**EXCERPTED TEXT**:

I might put it on pip/conda if I have time, but for now it is a standalone. For installation, we recommend using mamba instead of conda that does the same job but much faster! Run these commands to download genbench3d, then install in development mode using pip:

git clone https://github.com/bbaillif/genbench3d.git
cd genbench3d
mamba env create -f environment.yml
mamba activate genbench3d
pip install -e . # install genbench3d in current environment

Before using GenBench3D, you must choose a source of reference 3D data to be used by the Validity3D metric. The current options are:

LigBoundConf PDB subset (minimized version): Publicly available, download here. Then, set its path in the data/ligboundconf_path in the config/default.yaml file
CSD Drug: Used in our manuscript, requires access to the CSD data and CSD Python API. You can download the drug subset here
MolList: Any RDKit molecule list you want; Just have a name for it ! See the Scripting section.

**RECORD EXTRACTS**:
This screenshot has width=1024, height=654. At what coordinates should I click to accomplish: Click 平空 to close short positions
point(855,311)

...

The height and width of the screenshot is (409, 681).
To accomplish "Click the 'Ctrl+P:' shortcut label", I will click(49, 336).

**WHAT THIS EXERCISE ASKS**:
1. Answer these from the GenBench3D installation text:
(a) What tool is recommended for installation in place of conda?
(b) Which metric uses the reference 3D data?
(c) In which file is the LigBoundConf path set?
2. Change the GenBench3D installation text from "git clone https://github.com/bbaillif/genbench3d.git" to "the Scripting section.", replacing "mamba" with "micromamba".
The data bears no relation to the text.

**SOLUTIONS**:
1.
(a) mamba
(b) Validity3D
(c) config/default.yaml, under data/ligboundconf_path

2.
git clone https://github.com/bbaillif/genbench3d.git
cd genbench3d
micromamba env create -f environment.yml
micromamba activate genbench3d
pip install -e . # install genbench3d in current environment

Before using GenBench3D, you must choose a source of reference 3D data to be used by the Validity3D metric. The current options are:

LigBoundConf PDB subset (minimized version): Publicly available, download here. Then, set its path in the data/ligboundconf_path in the config/default.yaml file
CSD Drug: Used in our manuscript, requires access to the CSD data and CSD Python API. You can download the drug subset here
MolList: Any RDKit molecule list you want; Just have a name for it ! See the Scripting section.